Records for locating described items =>
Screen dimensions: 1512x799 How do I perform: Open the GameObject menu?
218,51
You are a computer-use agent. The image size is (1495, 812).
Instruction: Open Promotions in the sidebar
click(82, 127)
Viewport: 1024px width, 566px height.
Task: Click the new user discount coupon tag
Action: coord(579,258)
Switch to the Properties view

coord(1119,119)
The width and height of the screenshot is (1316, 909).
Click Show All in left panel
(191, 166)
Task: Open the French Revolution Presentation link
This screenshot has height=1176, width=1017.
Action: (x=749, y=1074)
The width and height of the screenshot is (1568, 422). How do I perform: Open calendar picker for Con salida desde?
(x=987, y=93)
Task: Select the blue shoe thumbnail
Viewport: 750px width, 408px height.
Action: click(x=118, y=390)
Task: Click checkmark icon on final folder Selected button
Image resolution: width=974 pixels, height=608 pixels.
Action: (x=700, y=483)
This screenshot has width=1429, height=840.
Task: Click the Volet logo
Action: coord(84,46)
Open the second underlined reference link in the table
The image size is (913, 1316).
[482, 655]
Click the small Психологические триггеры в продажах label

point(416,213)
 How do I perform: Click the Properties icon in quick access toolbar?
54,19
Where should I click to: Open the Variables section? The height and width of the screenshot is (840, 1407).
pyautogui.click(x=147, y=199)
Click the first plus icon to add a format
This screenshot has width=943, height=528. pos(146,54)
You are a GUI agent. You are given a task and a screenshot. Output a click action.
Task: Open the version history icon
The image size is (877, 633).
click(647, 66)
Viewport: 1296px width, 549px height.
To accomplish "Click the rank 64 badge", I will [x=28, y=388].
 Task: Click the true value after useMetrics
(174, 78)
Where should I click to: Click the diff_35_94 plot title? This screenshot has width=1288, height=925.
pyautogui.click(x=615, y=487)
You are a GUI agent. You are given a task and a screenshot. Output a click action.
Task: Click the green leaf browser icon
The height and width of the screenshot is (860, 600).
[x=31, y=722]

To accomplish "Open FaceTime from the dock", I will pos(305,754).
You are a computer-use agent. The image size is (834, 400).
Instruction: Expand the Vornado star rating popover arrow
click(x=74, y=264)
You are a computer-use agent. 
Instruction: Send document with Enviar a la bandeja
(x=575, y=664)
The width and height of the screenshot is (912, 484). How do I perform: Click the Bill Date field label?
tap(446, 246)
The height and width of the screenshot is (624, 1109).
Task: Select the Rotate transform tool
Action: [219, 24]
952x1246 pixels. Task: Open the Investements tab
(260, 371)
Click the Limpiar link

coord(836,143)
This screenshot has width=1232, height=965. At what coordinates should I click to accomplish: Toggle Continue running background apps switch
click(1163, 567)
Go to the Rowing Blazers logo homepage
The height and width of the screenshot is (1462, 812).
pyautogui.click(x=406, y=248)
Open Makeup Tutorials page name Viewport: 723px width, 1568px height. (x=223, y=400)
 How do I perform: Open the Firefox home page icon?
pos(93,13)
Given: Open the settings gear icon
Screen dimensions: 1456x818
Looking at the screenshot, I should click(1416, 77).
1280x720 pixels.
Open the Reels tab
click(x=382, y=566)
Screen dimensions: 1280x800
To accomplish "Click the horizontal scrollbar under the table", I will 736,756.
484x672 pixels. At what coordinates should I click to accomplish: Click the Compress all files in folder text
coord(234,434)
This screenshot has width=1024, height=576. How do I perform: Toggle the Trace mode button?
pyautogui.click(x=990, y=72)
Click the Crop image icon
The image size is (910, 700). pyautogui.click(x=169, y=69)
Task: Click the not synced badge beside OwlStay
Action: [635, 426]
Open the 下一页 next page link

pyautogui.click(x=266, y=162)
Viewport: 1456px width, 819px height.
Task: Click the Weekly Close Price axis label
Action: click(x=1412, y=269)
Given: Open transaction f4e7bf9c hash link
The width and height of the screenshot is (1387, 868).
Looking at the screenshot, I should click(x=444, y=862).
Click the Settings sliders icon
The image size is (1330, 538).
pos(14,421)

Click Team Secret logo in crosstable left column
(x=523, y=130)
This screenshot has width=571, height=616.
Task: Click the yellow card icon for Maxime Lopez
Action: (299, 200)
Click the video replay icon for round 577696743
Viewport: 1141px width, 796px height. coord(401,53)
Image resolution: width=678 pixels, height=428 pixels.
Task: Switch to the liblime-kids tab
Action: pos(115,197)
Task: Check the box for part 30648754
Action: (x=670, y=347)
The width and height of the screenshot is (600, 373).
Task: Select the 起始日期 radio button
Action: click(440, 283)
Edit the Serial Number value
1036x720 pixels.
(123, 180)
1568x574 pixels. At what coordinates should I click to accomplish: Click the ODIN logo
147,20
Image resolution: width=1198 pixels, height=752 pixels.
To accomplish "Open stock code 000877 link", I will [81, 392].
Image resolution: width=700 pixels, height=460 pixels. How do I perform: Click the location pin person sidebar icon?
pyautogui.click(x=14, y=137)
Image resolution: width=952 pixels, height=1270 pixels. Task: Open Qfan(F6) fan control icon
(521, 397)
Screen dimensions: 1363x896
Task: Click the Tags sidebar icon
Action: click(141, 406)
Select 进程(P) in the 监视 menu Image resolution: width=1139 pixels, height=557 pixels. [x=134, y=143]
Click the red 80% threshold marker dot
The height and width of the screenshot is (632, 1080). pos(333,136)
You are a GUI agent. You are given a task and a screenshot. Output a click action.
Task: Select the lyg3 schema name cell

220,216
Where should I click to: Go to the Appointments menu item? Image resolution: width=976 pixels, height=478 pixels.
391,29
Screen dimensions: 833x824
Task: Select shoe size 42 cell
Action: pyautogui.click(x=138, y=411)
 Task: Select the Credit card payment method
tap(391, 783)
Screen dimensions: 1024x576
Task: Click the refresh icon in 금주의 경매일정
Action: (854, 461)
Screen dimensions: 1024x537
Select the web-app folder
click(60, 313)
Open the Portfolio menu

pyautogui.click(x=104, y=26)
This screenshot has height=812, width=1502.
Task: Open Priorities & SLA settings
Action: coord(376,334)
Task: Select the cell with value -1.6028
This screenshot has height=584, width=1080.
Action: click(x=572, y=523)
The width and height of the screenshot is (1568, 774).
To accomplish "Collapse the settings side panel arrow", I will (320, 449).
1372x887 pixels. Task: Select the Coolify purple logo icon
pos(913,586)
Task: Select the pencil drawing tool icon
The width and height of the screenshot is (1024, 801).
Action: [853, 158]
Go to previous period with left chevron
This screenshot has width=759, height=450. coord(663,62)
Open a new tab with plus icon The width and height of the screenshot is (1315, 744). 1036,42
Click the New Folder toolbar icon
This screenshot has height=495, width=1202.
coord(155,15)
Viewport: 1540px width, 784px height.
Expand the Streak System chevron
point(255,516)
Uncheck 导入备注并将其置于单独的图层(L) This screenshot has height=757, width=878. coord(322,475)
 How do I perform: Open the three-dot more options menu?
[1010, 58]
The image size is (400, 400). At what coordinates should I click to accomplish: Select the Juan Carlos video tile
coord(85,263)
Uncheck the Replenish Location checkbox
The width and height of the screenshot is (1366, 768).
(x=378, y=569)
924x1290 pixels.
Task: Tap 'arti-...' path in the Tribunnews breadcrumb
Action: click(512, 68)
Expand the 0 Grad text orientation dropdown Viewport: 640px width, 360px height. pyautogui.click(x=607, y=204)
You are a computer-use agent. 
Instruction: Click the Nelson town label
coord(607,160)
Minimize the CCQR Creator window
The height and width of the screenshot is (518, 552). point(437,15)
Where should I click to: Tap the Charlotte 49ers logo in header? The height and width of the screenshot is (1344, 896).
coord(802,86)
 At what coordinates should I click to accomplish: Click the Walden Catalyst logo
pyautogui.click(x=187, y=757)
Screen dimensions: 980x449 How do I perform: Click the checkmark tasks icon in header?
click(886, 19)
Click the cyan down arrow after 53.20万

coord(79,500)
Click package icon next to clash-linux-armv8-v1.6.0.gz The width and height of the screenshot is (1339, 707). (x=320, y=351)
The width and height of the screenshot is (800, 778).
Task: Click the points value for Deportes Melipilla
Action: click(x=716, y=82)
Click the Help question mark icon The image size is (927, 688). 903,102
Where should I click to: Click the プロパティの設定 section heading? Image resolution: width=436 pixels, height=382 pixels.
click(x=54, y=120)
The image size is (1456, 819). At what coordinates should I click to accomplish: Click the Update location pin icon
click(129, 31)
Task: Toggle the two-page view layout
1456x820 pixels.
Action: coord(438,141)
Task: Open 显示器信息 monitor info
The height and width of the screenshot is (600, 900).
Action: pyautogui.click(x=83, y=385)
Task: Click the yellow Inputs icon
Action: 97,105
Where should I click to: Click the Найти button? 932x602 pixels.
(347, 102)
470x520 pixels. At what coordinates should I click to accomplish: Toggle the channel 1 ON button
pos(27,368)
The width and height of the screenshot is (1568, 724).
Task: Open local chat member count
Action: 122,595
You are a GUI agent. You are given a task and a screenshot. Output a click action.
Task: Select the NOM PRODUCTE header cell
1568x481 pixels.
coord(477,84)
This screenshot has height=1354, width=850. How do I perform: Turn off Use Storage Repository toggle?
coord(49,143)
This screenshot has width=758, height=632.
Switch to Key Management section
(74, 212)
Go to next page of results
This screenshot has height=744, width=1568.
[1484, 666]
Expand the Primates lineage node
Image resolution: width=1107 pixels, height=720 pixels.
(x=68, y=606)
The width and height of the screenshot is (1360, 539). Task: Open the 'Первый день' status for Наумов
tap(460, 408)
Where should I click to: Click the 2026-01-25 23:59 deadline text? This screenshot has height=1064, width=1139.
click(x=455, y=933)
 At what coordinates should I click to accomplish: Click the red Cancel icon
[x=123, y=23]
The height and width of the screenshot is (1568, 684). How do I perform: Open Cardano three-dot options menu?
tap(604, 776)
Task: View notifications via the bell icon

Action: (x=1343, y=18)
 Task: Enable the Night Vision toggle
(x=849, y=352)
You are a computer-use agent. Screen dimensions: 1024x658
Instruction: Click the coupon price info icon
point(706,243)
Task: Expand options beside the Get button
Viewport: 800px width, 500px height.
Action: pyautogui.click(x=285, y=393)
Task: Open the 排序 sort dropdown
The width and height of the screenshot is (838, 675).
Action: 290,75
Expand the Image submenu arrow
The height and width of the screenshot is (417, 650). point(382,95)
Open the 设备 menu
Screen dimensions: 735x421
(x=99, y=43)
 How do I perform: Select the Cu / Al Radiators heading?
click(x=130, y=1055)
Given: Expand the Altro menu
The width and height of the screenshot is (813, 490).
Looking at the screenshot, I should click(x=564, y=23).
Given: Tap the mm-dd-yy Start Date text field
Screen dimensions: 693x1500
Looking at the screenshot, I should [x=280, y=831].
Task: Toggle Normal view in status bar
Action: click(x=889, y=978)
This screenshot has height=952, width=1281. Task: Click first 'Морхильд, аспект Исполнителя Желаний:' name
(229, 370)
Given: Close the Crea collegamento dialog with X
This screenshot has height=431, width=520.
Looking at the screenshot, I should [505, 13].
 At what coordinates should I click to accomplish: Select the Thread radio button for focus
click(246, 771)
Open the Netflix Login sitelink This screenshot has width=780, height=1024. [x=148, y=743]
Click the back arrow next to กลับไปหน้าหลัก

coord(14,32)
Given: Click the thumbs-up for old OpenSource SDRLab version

STATED GOAL => Duplicate the records between the line containing "How do I perform: Open the Firefox" and the line containing "will [81, 392].", inclusive, reproducing each line without alteration.

ANSWER TO THE EXERCISE =>
 How do I perform: Open the Firefox home page icon?
pos(93,13)
Given: Open the settings gear icon
Screen dimensions: 1456x818
Looking at the screenshot, I should click(1416, 77).
1280x720 pixels.
Open the Reels tab
click(x=382, y=566)
Screen dimensions: 1280x800
To accomplish "Click the horizontal scrollbar under the table", I will 736,756.
484x672 pixels. At what coordinates should I click to accomplish: Click the Compress all files in folder text
coord(234,434)
This screenshot has width=1024, height=576. How do I perform: Toggle the Trace mode button?
pyautogui.click(x=990, y=72)
Click the Crop image icon
The image size is (910, 700). pyautogui.click(x=169, y=69)
Task: Click the not synced badge beside OwlStay
Action: [635, 426]
Open the 下一页 next page link

pyautogui.click(x=266, y=162)
Viewport: 1456px width, 819px height.
Task: Click the Weekly Close Price axis label
Action: click(x=1412, y=269)
Given: Open transaction f4e7bf9c hash link
The width and height of the screenshot is (1387, 868).
Looking at the screenshot, I should click(x=444, y=862).
Click the Settings sliders icon
The image size is (1330, 538).
pos(14,421)

Click Team Secret logo in crosstable left column
(x=523, y=130)
This screenshot has width=571, height=616.
Task: Click the yellow card icon for Maxime Lopez
Action: (299, 200)
Click the video replay icon for round 577696743
Viewport: 1141px width, 796px height. coord(401,53)
Image resolution: width=678 pixels, height=428 pixels.
Task: Switch to the liblime-kids tab
Action: pos(115,197)
Task: Check the box for part 30648754
Action: (x=670, y=347)
The width and height of the screenshot is (600, 373).
Task: Select the 起始日期 radio button
Action: click(440, 283)
Edit the Serial Number value
1036x720 pixels.
(123, 180)
1568x574 pixels. At what coordinates should I click to accomplish: Click the ODIN logo
147,20
Image resolution: width=1198 pixels, height=752 pixels.
To accomplish "Open stock code 000877 link", I will [81, 392].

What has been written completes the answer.